Prezydent Jemenu Abd Rabbuh Mansur Hadi przekazał władzę nowo powołanej radzie prezydenckiej i zdymisjonował swojego zastępcę. "Jest to próba, być może ostatnia deska ratunku, odtworzenia czegoś, co przypomina jedność w sojuszu przeciwko Hutim" - skomentował Gregory Johnsen, były członek panelu ekspertów ONZ ds. Jemenu.
- Nieodwracalnie przekazuję Radzie Przywództwa Prezydenckiego pełnię moich uprawnień, zgodnie z konstytucją - oświadczył w telewizyjnym przemówieniu prezydent Abd Rabbuh Mansur Hadi, który przebywa w Rijadzie.
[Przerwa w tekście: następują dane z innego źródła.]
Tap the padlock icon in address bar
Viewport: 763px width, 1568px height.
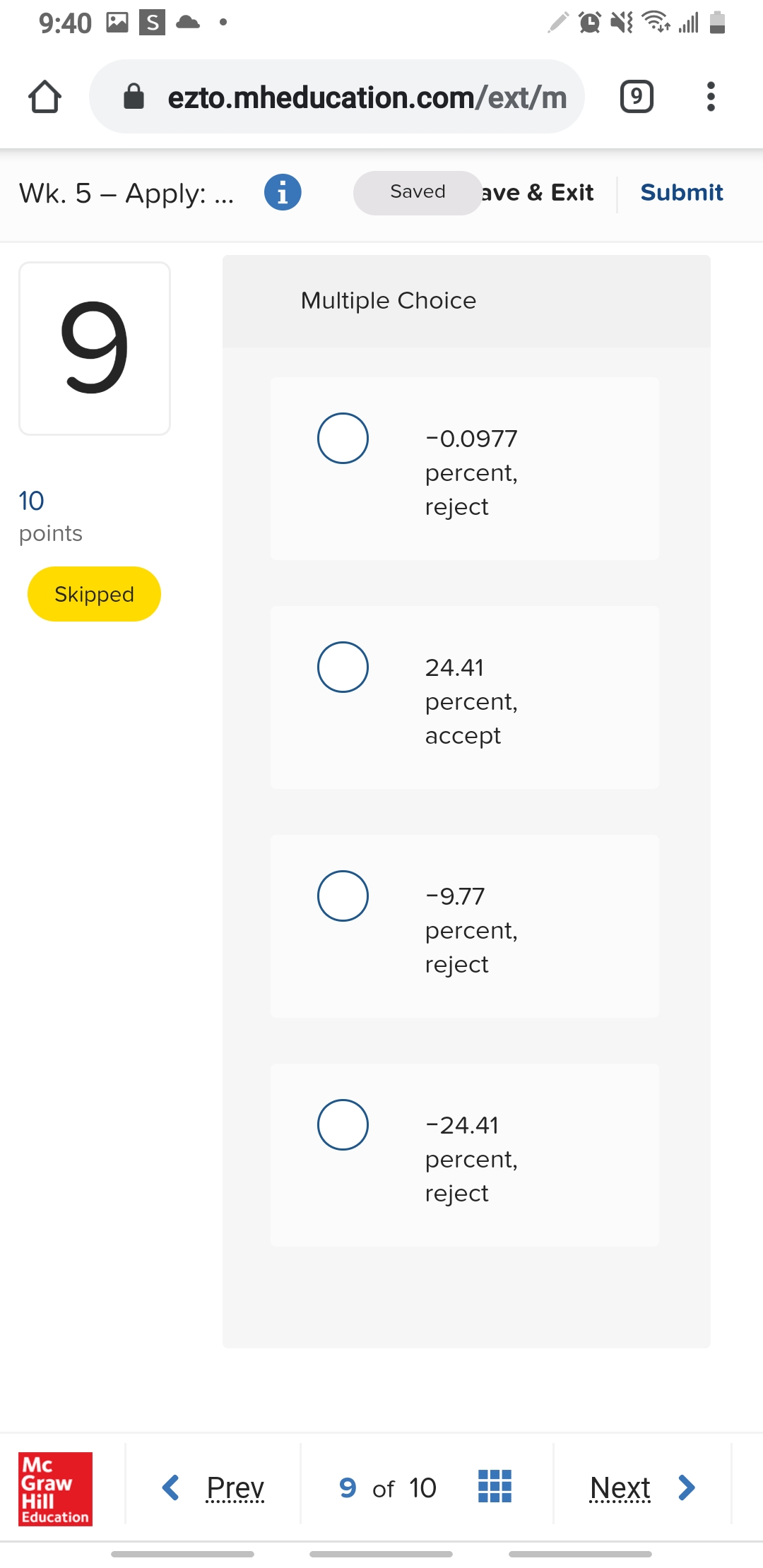[x=134, y=97]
Hadi przejął stery w państwie dekadę temu w ramach planu transformacji kraju po protestach, które doprowadziły do obalenia prezydenta Abdullaha Saleha.
Na czele ośmioosobowej Rady stanął Raszada Al-Alimi, który ma bliskie związki zarówno z Rijadem, jak i główną siłą polityczną w Jemenie - islamską partią Islah. W skład organu wchodzi także kilku liderów frakcji, wspieranych przez Zjednoczone Emiraty Arabskie, w tym Aidarous al-Zubaidi z separatystycznej Południowej Rady Tymczasowej, która nie ufa partii Islah i rywalizuje z rządem Hadiego o kontrolę nad Adenem. W czwartek z przedstawicielami jemeńskiej Rady spotkał się saudyjski książę Mohammed bin Salman.
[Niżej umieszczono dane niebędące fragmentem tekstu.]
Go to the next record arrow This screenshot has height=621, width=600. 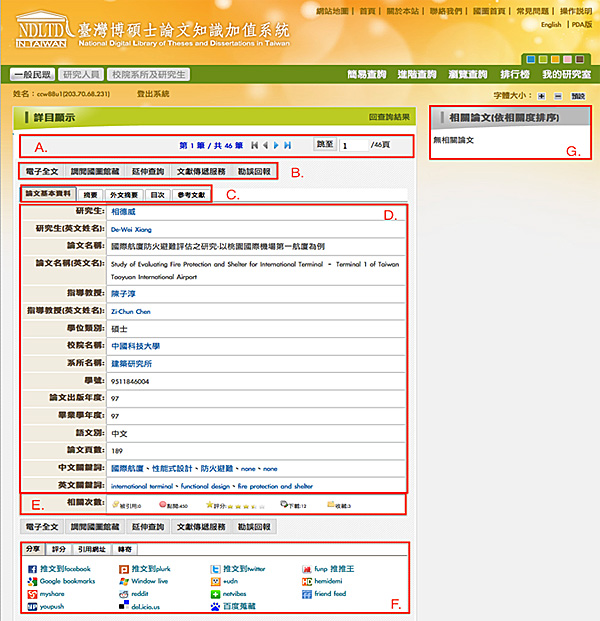tap(276, 145)
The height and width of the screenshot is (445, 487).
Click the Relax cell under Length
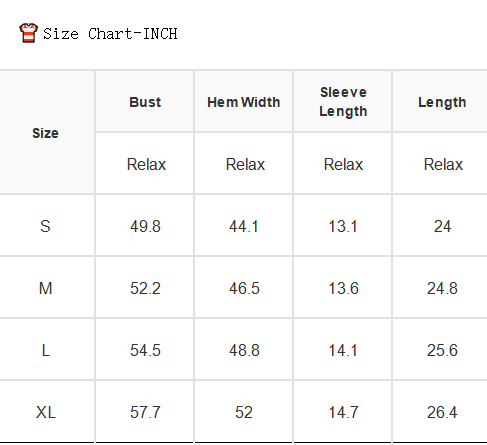click(x=443, y=164)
"Jest to próba, być może ostatnia deska ratunku, odtworzenia czegoś, co przypomina jedność w sojuszu przeciwko Hutim. Problem polega na tym, że nie jest jasne, w jaki sposób tak różne osoby, z których wiele ma diametralnie odmienne poglądy, będzie w stanie współpracować" - skomentował na Twitterze Gregory Johnsen, były członek panelu ekspertów ONZ ds. Jemenu.
Międzynarodowe reakcje
W czwartek członkowie Rady Współpracy Zatoki Perskiej, w której skład wchodzą przedstawiciele sześciu państw regionu, wyrazili swoje poparcie dla nowo powstałego organu.
Po decyzji Hadiego Arabia Saudyjska, która od lat pozostaje uwikłana w jemeńską wojnę domową, ogłosiła, że przekaże wspieranemu przez Rijad jemeńskiemu rządowi pomoc finansową w wysokości 3 miliardów dolarów. Wezwała także do rozmów ze wspieranymi przez Iran rebeliantami Huti, którzy kontrolują północną część kraju, w celu "osiągnięcia ostatecznego i kompleksowego rozwiązania politycznego".
Sekretarz stanu USA Antony Blinken również z zadowoleniem przyjął utworzenie Rady. Dodał, że Waszyngton "pozostaje zaangażowany we wspieranie trwałego i inkluzywnego rozwiązania konfliktu w Jemenie".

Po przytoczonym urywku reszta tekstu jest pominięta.